Nobody's Building Room Additions Anymore

I used to build between three and five room additions each year, but it's been over three years, since I worked on one. Why aren't people adding on like they used to? There's still plenty of large lots that homeowners can expand on, but why aren't they building the room additions like they used to.

The biggest reason that most homeowners choose to move, before building a room addition is taxes and building permit fees. How would you like to build a room addition on your home, only to find out that your property taxes have increased enough, to put you in a financial pinch?

I don't know what's worse, the amount of money that you're going to pay in property taxes in the next few years, or all of the building fees that you need to pay, before you can even build your room addition. It's like they got you coming and going. You need to pay them before you build and you need to pay them after you've built. It just doesn't seem fair.
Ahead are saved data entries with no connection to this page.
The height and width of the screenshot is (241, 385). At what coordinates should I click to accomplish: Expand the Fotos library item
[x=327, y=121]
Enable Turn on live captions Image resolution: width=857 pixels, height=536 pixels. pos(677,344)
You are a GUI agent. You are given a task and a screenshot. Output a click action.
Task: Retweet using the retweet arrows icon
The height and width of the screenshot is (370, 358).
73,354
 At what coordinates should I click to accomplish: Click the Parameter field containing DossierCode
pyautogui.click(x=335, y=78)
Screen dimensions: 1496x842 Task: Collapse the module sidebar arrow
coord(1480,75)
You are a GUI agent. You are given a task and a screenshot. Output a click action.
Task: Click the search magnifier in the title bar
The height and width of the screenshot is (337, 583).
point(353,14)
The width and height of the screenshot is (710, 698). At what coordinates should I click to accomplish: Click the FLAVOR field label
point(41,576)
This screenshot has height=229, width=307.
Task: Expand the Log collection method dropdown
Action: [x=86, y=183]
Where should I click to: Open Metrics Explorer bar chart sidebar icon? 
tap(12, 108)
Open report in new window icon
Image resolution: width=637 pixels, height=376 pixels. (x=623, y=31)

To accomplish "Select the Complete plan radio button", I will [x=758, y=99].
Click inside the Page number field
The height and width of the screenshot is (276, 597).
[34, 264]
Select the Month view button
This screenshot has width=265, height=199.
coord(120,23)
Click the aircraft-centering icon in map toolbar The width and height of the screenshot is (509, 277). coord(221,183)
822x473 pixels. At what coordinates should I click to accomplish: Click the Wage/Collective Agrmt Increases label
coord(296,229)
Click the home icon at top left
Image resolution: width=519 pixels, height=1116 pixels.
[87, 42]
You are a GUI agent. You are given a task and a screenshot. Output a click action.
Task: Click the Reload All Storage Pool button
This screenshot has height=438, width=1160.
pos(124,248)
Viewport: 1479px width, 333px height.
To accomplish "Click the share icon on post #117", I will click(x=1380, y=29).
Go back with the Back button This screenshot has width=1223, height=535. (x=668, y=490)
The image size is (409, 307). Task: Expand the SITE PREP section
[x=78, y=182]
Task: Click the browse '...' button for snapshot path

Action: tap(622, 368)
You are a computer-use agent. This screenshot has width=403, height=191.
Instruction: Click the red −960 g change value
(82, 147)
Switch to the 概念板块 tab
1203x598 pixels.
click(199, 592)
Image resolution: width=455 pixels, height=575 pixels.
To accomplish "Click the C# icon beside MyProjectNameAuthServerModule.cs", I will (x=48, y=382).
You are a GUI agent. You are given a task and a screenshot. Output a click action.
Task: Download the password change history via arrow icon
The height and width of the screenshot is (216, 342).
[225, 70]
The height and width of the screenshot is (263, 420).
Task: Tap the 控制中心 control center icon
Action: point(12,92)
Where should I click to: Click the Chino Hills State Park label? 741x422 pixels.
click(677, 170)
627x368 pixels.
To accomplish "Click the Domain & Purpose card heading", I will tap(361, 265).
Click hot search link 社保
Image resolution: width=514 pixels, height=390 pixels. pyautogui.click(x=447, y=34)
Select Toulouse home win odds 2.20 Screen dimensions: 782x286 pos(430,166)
If you build a room addition larger than 500 square feet you can also plan on paying additional fees for school taxes. Some of the other fees attached to building permits can drive the price of the building permits so high, that it doesn't make sense to ever do any improvements to your home that would require a building permit.

That's about it for your taxes and building fees but there are other problems. Building materials and labor prices continue to rise as fuel prices, inflation and cost of living expenses also continue to increase. The first room addition I ever built cost the homeowner $8,000. To build that same room addition to day would probably cost $24,000 and up.

Hard to imagine, but I often wonder if room additions are going to be a thing of the past.